Journal club: resistance to wheat disease through recognition of a protein

Introduction: Wheat yellow rust disease
Every year large wheat crop losses are caused by wheat yellow rust disease, a disease on wheat caused by the fungus Puccinia striiformis f. sp. tritici (Pst). This fungus is not able to make all plant species sick: Nicotiana benthamiana, a relative of tobacco and a much studied species, is resistant to it. This plant is resistant because it can recognize the fungus and activate an immune response. Understanding how this plant recognizes the invading fungus and thus becomes resistant will increase our chance of ever breeding a resistant wheat variety that is also resistant to this fungus.

Results: Recognition of a protein is the key to a resistant plant
In their paper, Dagvadorj and colleagues show that N. benthiamiana recognizes a small protein secreted by the fungus. Recognition of this protein results in the expression of genes that lead to the activation of defense responses in the plant. The defense responses result in reduced disease symptoms after pathogen attack. Future studies identifying the receptor on the plant cells that recognizes PstSCR1 will therefore provide material to improve disease resistance against a range of pathogens.

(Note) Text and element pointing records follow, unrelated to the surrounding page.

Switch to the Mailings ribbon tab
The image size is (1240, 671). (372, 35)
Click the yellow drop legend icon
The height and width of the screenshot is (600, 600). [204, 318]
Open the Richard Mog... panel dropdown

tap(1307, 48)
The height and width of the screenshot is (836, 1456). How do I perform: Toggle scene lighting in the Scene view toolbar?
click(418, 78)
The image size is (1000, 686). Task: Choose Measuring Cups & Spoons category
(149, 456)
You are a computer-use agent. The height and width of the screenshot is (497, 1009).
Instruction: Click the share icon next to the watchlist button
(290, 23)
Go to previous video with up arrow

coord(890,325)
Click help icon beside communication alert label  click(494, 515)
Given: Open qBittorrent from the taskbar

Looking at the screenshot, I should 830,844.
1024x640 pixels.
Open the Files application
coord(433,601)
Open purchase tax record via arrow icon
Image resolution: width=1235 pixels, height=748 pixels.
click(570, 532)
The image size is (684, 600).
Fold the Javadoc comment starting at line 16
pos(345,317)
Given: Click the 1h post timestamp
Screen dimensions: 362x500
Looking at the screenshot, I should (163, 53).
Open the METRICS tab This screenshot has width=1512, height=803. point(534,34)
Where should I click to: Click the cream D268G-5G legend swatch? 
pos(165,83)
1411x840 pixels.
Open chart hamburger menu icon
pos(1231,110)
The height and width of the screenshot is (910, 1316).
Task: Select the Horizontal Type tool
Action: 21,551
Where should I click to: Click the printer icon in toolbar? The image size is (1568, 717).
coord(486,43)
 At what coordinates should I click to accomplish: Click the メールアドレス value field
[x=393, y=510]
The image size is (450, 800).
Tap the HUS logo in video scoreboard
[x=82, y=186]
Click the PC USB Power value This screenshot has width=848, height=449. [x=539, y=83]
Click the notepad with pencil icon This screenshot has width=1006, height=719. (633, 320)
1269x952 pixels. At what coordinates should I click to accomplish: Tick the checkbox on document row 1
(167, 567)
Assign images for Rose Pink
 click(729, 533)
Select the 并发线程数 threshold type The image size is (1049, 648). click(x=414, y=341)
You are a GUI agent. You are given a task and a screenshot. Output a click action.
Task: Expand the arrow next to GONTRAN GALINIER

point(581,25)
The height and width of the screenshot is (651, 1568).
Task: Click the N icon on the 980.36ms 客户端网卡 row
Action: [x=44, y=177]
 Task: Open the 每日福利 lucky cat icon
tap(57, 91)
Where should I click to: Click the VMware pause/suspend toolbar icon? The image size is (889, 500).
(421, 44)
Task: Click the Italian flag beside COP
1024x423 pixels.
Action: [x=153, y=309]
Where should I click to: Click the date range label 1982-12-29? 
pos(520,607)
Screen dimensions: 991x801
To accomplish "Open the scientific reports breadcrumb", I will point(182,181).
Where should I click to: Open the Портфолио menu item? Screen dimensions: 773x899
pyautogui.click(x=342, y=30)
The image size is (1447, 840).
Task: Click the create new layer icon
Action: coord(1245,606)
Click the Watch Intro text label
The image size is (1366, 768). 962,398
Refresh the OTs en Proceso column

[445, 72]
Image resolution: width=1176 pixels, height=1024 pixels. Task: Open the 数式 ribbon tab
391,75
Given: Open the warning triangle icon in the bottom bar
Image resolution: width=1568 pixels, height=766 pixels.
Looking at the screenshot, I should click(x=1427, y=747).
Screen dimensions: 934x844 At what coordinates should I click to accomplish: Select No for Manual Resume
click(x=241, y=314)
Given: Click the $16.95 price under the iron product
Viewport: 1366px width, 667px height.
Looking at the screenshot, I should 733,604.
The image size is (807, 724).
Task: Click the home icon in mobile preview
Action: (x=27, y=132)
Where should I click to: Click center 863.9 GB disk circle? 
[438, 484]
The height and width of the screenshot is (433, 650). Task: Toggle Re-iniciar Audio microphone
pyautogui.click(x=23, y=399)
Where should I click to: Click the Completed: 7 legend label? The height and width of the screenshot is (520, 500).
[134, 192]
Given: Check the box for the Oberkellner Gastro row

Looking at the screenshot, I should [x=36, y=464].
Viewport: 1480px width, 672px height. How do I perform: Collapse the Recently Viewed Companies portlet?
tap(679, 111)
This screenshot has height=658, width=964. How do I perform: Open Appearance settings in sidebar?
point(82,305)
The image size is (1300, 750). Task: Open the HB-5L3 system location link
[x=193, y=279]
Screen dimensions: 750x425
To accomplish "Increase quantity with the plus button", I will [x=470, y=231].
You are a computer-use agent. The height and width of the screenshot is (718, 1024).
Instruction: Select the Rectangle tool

For the enthusiasts: How did the researchers get these results?
This paper follows up on another paper published in 2009 that looked among all the genes of Puccinia striiformis f. sp. tritici for genes that are expressed when the fungus is infecting a plant. They found fifteen genes that encode secreted proteins and end their paper with ‘[t]hese genes are candidates for further studies to determine their functions in wheat-Pst interactions.’

Dagvadorj and colleagues performed just such a study. Their study focuses on one of the fifteen genes, one that codes for PstSCR1, as a possible explanation for the resistance of N. benthiamiana to Pst. They first check whether PstSCR1 mRNA is produced when the fungus infects wheat. This is the case from 72 h to 8 days post infection. Next, they checked the effect of PstSCR1 on plant immunity. To do this, they expressed PstSCR1 on N. benthiama leaves before putting pathogens on the leaves. The infection, as measured by the lesion diameter on the plant or the number of spores produced by the pathogen, is reduced in leaves with PstSCR1 expression. One possible explanation for the reduced infection is activation of the plant immune response. To test this, the researchers checked mRNA levels of genes involved in the plant immune response after infiltration of the leaves by purified PstSCR1. Both defense genes that were checked, NbACRE31 and NbCYP71D20, were indeed activated by PstSCR1. Thus, the detection of this protein results in the activation of the plant immune response, which in turn results in resistance against the pathogen secreting the protein.

Discussed paper
Dagvadorj B, Ozketen AC, Andac A, Duggan C, Bozkurt TO, Akkaya MS (2017) A Puccinia sriiformis f. sp. tritici secreted protein activates plant immunity at the cell surface. Scientific reports 7: 1141
DOI: 10.1038/s41598-017-01100-z

Paper that precedes this one:
Yin C, Chen X, Wang X, Han Q, Kang Z, Hulbert SH (2009) Generation and analysis os expression sequence tags from haustoria of the wheat strpe rust fungus Puccinia striiformis f. sp. Tritici. BMC Genomics  10: 626

Disclaimer: blog posts in the category ‘journal club’ are not intended to cover the whole paper discussed. Instead, I discuss the parts that I think are most interesting for a general public. I try my utmost to prevent any mistakes in these blogs, I apologize in advance for any mistakes that I make anyway.